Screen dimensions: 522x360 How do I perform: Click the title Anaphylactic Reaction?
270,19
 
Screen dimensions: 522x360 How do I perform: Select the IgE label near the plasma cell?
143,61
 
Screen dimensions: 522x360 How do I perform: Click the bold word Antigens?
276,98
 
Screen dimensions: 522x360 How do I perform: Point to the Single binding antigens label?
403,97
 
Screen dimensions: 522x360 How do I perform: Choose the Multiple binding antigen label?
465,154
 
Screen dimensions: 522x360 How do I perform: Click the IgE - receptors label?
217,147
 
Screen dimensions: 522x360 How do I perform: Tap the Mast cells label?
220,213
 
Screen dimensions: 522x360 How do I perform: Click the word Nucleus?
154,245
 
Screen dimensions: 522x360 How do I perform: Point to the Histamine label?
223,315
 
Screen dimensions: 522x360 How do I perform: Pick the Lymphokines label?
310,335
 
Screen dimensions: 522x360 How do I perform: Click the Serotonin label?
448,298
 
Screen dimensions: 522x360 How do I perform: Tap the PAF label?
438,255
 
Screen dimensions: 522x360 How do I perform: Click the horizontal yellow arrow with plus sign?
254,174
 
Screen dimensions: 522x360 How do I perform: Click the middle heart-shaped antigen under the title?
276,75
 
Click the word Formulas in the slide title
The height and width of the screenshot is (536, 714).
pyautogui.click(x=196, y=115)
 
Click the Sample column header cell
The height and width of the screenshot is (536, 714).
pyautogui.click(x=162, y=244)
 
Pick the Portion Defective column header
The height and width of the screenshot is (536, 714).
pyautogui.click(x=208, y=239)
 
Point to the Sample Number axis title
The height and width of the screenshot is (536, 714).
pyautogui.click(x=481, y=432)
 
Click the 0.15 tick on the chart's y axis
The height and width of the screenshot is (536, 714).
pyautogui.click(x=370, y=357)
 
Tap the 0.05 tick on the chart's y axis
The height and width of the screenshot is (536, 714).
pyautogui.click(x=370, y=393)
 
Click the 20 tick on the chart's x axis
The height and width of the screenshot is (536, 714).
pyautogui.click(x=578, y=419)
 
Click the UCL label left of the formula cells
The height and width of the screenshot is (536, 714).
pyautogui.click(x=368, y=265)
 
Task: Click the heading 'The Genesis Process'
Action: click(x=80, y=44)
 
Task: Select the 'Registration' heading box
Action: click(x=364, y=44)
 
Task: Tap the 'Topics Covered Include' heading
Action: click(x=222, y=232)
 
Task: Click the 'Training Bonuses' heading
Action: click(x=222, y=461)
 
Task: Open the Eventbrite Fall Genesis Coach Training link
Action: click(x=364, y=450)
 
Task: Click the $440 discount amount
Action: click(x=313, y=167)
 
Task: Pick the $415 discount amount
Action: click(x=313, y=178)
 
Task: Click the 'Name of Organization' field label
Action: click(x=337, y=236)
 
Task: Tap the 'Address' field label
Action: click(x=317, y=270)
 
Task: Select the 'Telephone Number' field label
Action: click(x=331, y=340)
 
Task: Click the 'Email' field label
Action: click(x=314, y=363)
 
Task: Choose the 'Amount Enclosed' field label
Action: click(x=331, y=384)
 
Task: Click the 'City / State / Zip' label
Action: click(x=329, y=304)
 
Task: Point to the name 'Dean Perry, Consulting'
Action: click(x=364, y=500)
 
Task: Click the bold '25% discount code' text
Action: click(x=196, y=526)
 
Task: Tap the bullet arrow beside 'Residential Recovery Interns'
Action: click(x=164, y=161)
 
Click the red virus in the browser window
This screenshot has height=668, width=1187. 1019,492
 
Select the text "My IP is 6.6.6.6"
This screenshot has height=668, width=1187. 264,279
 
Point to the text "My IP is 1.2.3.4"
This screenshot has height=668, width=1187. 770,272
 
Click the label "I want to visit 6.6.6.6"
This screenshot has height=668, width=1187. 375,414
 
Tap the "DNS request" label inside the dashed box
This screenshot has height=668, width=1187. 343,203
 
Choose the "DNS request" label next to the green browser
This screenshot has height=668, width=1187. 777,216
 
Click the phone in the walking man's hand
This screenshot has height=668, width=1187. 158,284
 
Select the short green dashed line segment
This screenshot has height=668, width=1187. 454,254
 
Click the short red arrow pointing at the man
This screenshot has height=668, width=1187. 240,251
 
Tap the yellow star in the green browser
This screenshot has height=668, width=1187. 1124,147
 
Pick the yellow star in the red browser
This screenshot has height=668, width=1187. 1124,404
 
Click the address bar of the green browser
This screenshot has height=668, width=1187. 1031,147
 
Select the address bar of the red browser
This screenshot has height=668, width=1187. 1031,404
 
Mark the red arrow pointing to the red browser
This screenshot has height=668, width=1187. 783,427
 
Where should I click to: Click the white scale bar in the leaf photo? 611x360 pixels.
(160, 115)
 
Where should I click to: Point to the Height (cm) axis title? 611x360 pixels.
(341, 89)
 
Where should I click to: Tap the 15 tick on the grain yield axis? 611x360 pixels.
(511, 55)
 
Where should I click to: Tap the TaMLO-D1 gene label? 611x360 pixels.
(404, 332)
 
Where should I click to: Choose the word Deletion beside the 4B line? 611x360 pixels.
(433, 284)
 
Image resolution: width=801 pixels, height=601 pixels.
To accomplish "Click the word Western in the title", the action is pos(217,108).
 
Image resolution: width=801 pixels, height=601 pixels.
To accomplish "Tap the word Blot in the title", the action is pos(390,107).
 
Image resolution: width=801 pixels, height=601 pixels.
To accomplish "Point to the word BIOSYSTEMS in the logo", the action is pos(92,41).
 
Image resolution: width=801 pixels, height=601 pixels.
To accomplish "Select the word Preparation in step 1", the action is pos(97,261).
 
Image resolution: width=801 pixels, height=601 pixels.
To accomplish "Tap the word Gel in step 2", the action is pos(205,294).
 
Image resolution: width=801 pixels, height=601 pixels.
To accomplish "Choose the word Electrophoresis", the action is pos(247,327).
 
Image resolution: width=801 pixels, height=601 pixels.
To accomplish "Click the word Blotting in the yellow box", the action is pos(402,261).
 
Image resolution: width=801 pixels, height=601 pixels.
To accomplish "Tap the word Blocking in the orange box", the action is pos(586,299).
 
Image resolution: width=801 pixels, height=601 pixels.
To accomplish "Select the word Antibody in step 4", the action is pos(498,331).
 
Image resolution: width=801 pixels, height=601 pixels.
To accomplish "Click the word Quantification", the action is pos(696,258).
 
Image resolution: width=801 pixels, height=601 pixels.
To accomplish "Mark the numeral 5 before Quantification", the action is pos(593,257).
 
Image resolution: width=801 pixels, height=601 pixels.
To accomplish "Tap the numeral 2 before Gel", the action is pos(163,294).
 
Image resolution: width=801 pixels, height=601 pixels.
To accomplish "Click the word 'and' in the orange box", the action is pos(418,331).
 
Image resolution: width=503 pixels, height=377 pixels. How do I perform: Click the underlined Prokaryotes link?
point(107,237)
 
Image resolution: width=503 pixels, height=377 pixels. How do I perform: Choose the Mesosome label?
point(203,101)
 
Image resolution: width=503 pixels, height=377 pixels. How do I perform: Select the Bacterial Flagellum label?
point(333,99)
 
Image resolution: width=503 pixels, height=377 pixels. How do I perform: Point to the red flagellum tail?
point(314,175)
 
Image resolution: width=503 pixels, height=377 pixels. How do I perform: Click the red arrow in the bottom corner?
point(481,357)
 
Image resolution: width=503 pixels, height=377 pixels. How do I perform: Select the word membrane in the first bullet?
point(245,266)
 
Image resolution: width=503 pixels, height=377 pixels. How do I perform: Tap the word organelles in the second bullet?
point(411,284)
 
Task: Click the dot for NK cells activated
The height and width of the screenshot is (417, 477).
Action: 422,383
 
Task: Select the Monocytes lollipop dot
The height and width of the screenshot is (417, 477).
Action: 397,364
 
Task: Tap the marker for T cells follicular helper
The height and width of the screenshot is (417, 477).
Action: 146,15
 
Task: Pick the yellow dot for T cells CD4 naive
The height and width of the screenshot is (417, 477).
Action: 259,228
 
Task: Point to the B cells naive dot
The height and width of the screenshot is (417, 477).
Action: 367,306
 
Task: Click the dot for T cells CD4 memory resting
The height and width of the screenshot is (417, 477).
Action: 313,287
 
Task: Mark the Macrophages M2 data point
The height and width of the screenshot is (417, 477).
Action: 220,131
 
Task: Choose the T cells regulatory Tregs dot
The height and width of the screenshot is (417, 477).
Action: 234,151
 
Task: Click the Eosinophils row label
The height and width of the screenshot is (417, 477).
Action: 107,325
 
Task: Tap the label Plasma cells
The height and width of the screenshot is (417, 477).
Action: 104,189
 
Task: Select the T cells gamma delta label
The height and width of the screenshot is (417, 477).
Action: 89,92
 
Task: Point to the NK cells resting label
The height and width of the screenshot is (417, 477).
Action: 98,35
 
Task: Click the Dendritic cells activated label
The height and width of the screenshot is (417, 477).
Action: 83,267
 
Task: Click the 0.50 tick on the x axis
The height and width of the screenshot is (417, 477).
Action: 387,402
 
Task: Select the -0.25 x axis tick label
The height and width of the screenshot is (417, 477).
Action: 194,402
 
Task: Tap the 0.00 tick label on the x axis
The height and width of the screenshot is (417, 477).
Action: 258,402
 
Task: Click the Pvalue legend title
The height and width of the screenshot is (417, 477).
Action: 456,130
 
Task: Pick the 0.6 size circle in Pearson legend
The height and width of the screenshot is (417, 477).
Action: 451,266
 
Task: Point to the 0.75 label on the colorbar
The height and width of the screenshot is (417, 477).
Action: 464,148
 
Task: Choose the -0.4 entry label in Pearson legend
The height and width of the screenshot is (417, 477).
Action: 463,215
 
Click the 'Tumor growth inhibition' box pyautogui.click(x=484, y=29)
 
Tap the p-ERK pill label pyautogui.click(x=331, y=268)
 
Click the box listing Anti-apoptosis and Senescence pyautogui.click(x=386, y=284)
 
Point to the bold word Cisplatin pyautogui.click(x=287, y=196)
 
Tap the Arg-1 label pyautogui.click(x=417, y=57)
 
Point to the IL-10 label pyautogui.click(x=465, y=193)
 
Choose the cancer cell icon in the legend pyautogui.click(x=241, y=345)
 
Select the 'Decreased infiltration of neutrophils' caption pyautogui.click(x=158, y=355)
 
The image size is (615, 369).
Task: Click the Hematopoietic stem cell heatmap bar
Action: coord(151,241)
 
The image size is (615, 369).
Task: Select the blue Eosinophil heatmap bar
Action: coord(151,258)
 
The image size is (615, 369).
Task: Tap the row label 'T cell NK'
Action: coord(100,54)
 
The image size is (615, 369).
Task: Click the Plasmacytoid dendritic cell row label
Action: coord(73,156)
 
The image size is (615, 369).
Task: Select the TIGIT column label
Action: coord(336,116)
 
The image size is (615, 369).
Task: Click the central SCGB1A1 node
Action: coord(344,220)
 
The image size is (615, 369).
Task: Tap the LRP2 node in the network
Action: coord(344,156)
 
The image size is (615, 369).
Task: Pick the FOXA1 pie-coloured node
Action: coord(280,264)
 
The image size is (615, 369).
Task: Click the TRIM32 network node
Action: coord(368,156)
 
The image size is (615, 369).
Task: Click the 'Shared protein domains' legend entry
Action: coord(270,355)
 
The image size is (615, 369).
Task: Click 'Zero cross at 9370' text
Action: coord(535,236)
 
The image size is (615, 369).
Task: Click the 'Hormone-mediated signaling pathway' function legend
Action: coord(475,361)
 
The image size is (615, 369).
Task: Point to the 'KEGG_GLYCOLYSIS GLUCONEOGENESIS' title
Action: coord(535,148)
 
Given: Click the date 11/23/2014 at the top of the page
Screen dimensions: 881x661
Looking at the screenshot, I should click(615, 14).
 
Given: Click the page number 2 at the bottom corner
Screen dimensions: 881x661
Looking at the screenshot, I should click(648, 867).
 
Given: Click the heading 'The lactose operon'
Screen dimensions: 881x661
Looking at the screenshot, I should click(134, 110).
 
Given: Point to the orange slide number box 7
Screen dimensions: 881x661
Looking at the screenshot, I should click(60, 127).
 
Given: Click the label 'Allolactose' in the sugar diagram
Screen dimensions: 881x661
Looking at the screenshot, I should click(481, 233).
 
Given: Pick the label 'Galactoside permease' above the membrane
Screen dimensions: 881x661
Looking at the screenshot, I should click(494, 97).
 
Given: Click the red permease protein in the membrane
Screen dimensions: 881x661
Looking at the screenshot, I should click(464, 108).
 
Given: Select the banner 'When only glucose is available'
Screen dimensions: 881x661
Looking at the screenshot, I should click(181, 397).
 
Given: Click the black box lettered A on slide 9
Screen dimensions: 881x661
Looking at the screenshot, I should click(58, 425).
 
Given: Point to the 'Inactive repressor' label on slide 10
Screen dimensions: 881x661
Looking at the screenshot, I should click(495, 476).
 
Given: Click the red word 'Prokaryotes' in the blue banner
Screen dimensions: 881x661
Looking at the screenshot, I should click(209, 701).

-*-*-

▸ Work item
Look through the listing above, please, and state how many lines hold the word "node"; the number alone is the answer.

▸ Your response
4